Prompted by a suggestion from Tim Jackson I have investigated the partial frequencies of tubular bells and in particular, which partial or partials determine their strike pitch – the note that we hear.

This paper was updated on 14/1/2023 with measurements for the small tubes at Caterham Valley.

Tubular bells were patented for use in churches by John Harrington of Earlsdon near Coventry in 1884 and were produced by Harrington, Latham & Co and successor firms until the 1920s. Chris Pickford in an article in The Ringing World issue 5787 (25 March 2022) pages 263-4 gives a description of the tubular bells at St Luke, Ironbridge, including photographs of the bells and chiming frame. The Whiting Society website has a description and photographs of the installation at Riddings, Derbyshire. Here is a recording of the bells at Riddings. A paper presented to the International Congress on Acoustics in Sydney in 2010 investigates the acoustics of 13 tubular bells in detail, including their strike pitch (ref 1). Here is a picture of 12 of the tubes used in that study:

Tubular bells have a characteristic ‘twangy’ sound due to inharmonic partials, and it can sometimes be quite hard to decide the pitch or note that they sound. The reasons for both will be explained below.

To summarise the investigation, it is shown that the strike pitch of Harrington tubular bells is determined by the fourth partial, numbering from the lowest. The strike pitch is a virtual pitch generated in our auditory system by the fourth, fifth and sixth partials, and is an octave below the fourth partial. This is different from bells of conventional shape, for which the strike pitch is determined by the fifth partial – the nominal. The lowest two partials in tubular bells are very quiet, especially the lowest, and in practice care must be taken to ensure the right partial is selected when determining the note of a tubular bell.

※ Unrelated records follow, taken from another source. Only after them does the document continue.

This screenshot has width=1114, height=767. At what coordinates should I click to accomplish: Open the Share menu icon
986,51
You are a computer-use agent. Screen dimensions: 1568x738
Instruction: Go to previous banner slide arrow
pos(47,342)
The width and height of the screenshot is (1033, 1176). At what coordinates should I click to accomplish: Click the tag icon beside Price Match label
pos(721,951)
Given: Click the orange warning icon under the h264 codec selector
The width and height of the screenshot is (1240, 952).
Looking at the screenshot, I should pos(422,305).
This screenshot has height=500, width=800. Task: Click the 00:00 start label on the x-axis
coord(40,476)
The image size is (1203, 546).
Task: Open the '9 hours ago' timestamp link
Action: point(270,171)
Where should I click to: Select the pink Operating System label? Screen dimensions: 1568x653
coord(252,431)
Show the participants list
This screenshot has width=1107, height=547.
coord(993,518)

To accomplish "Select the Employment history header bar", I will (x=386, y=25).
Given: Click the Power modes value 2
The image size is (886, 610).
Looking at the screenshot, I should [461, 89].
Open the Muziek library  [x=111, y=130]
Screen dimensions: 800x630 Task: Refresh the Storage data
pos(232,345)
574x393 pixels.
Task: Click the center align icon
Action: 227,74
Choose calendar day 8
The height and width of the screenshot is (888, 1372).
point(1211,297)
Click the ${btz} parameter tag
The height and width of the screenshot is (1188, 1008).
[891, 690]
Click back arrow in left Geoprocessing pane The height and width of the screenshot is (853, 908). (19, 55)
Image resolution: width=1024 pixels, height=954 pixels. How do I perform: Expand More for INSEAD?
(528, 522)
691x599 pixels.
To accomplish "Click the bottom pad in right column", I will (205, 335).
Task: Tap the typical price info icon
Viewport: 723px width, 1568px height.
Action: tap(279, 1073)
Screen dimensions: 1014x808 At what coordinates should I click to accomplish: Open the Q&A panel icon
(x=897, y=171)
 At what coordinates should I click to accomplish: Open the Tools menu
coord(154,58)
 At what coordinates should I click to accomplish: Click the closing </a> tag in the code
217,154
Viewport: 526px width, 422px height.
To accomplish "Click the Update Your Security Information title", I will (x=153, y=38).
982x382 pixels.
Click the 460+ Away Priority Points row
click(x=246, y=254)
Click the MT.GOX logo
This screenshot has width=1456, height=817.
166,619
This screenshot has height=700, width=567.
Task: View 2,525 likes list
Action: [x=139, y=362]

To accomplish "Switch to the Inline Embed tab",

For those who want to skip the detail below, a recipe is given in the last section of this paper on how to measure the nominals and note-names of a set of tubes.

## Sets of tubular bells investigated

This investigation included the following sets of tubular bells:

Location | No. of tubes | Founder | Date | Recordings |
---|---|---|---|---|

Baconsthorpe, Norfolk | 8 | Harrington | 1892 | Chris Richmond |

Carnforth, Lancashire | 8 | Harrington | 1908 | Youtube / niche2000 |

Caterham, Surrey | 8 | Harrington | 1891 | Taken by me |

Caterham Valley, Surrey | 8 | Unknown (small tubes) | 1978 | Taken by me |

Daylesford, Gloucestershire | 10, but 3 stolen | Harrington | 1893 | Chris Pickford |

Droitwich, Worcestershire | 8 | Harrington | 1902 | Chris Pickford |

Dunedin, New Zealand | 10 analysed of 13 | Harrington | 1906 | Laurie Alexander |

Effingham, Surrey | 8 | Unknown (iron tubes) | 1913 | Taken by me |

Finsthwaite, Cumbria | 10 | Harrington | 1892 | Youtube / Mark Bellhangman |

Haywards Heath, Sussex | 10 | Harrington | 1888 | Richard Hutchings |

Icomb, Gloucestershire | 8 | Harrington | 1902 | Chris Pickford |

Ironbridge, Shropshire | 8 | Harrington | 1920 | Chris Pickford |

Lindfield, NSW, Australia, St David’s Methodist Church | 8 analysed of 13 | Danks | 1936 | Laurie Alexander |

Longstowe, Cambridgeshire | 8 | Harrington | 1898/1903 | Laurie Alexander |

Maentwrog, Gwynedd | 8 | Harrington | circa 1896 | Huw Jenkins |

Mappleborough Green, Warwickshire | 8 | Harrington | 1888 | Chris Pickford |

Milford, Surrey | 8 | unknown | unknown | Taken by me |

Nelson, New Zealand | 8 | Harrington | 1889 | Laurie Alexander |

Nelson, New Zealand | 8 | Harrington | 1889 | Laurie Alexander |

Parwich, Derbyshire | 8 | Harrington | 1919 | Taken by me |

Perth, Australia, Swan Tower | 12 | Harrington | 1896 / 1911 | Conference paper |

Perth, University of Western Australia | 1 | Harrington | Unknown | Conference paper |

Riddings, Derbyshire | 10 | Harrington | circa 1900 | Youtube / 8spliced |

Rownhams, Hampshire | 8 | Harrington | 1889 | Tim Jackson |

South Holmwood, Surrey | 8 | Harrington | circa 1903 | Taken by me |

Sydney, Australia, Darlinghurst | 13 | Harrington | 1889 | Laurie Alexander |

Sydney, Australia, St Andrew, Summer Hill | 8 | Harrington | 1907 | Laurie Alexander |

West Anstey, Devon | 8 | Harrington | 1886 | Ringer Mikey |

West Ewell, Surrey | 8 | Harrington | 1894 | Taken by me |

The tubes at Effingham are an excellent match to the Harrington bronze tubes even though they are made of iron by an unknown manufacturer. The tubes at Caterham Valley (a demo set on the belfry wall, like doorchimes) also match the models below well even though they are much smaller and thinner than Harrington tubes.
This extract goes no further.